Harpercrats Versus Bureaucrats

Harpercrats Versus Bureaucrats

Description image by Bob Rae MP, Toronto Centre, ON; Interim Leader, Liberal Party of Canada.
  • First Posted: Aug 10 2009 14:50 PM
  • Updated: about 2 years ago

By stifling the bureaucracy, the PMO has created a foreign-policy cocktail consisting of 50 per cent ignorance and 50 per cent ideological claptrap.

What was a poorly kept secret is now leaking all over Ottawa.

When John Diefenbaker was elected, he used to fulminate about "the Pearsonalities" in the East Block, then the offices of the old Department of External Affairs.
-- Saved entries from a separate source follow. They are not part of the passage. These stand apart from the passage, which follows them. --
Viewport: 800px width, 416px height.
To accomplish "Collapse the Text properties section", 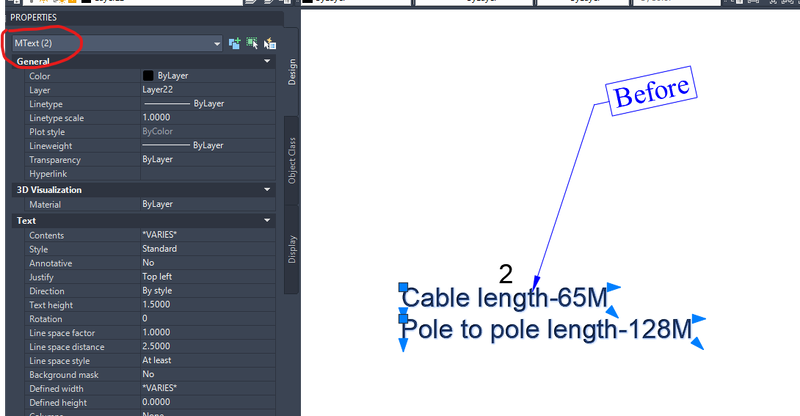I will click(x=267, y=221).
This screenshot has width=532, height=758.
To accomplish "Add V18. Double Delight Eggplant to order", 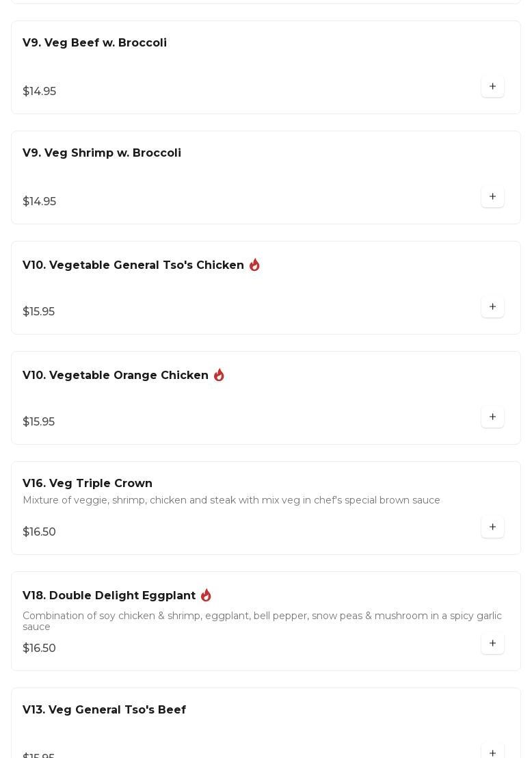I will tap(492, 644).
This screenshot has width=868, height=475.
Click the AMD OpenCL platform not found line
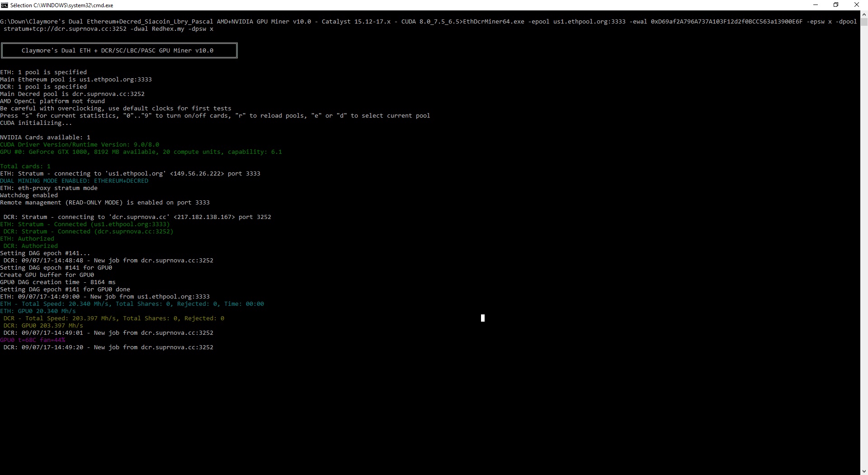[52, 101]
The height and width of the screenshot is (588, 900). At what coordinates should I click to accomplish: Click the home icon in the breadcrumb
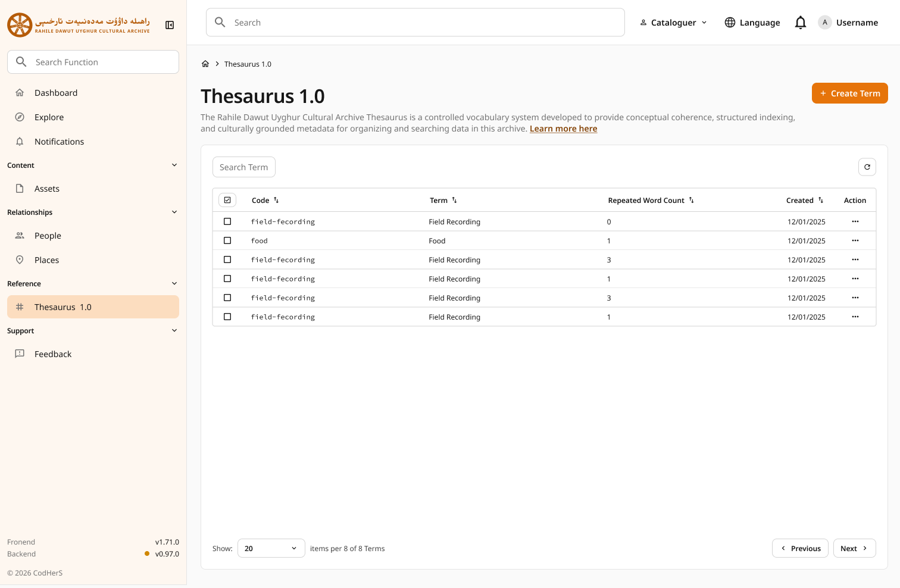point(205,63)
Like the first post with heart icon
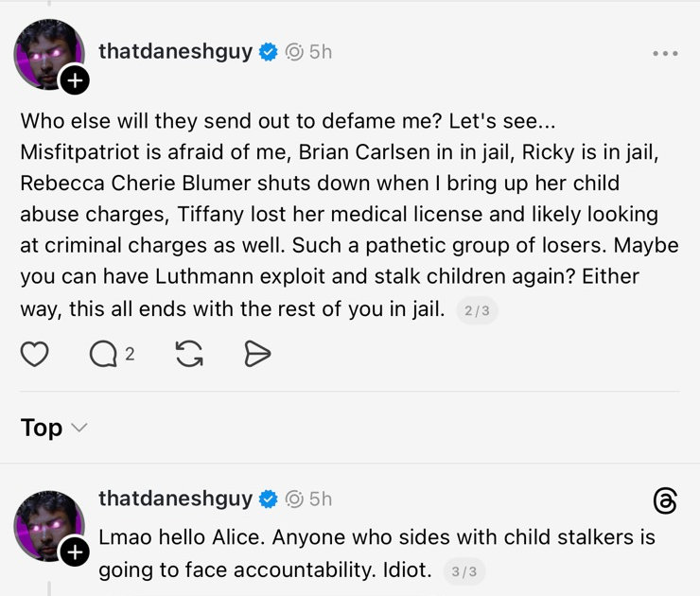This screenshot has width=700, height=596. pyautogui.click(x=35, y=354)
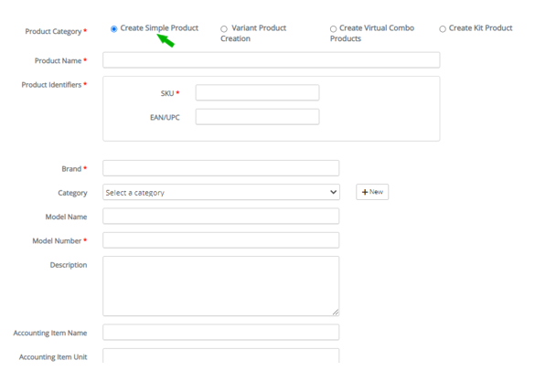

Ironically, Dief's Minister Howard Green came to get along famously with his civil servants and realized that a long war with the public service was thoroughly counter-productive.
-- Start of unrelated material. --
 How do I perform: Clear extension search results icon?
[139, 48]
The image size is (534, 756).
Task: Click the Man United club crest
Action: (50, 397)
Times have changed. The Harpercrats have decided it's time to fight. Foreign policy is highly centralized in the PMO. The Minister's office keeps a close eye on every memo, and the language police's interventions have now made the pages of Embassy, the weekly newspaper that reports on diplomatic news in Ottawa.
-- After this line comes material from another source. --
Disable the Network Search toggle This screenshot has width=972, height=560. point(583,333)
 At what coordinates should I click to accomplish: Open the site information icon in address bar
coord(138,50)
"Equity," I'm reliably informed, is a bad word. "Responsibility to protect" is dead, as is "human security." "International law" exists, but apparently "international humanitarian law" does not.

On the surface this might seem like much ado about nothing.

It's not about the language of memos. It's about much more than that. It's about the direction of Canada in the world. And it's about control.

Down with multilateralism, the UN, Africa, a balanced Mid-east policy, China, Russia, the list goes on. It's a cocktail consisting of 50 per cent ignorance and 50 per cent ideological claptrap.

Not surprisingly, the women and men who have made the study and practice of diplomacy their careers are unimpressed. They try to push back. Their colleagues in other countries are asking them: What is happening? Where is Canada? They have difficulty answering. Berated by 25-year-old staffers who have drunk the above-mentioned cocktail, they become demoralized. Some quit. Some try to wait it out, hoping for better days. Some suck it up and hope for better appointments as they earn a reputation for "reliability."

What gets lost in all this are issues of great substance. Our military effort in Afghanistan is still not matched by diplomatic imagination, not because our public servants in Ottawa, Kabul, Kandahar, Islamabad, Delhi, and other capitals don't have talent and dedication, but because the leadership is missing. Mr. Harper will finally make it to China, but only after four years of lost time, effort, and opportunity. It's not that he misses photo shoots, it's that he misses the boat entirely. And like Captain Queeg of Humphrey Bogart fame, he will start to worry about who stole the strawberries.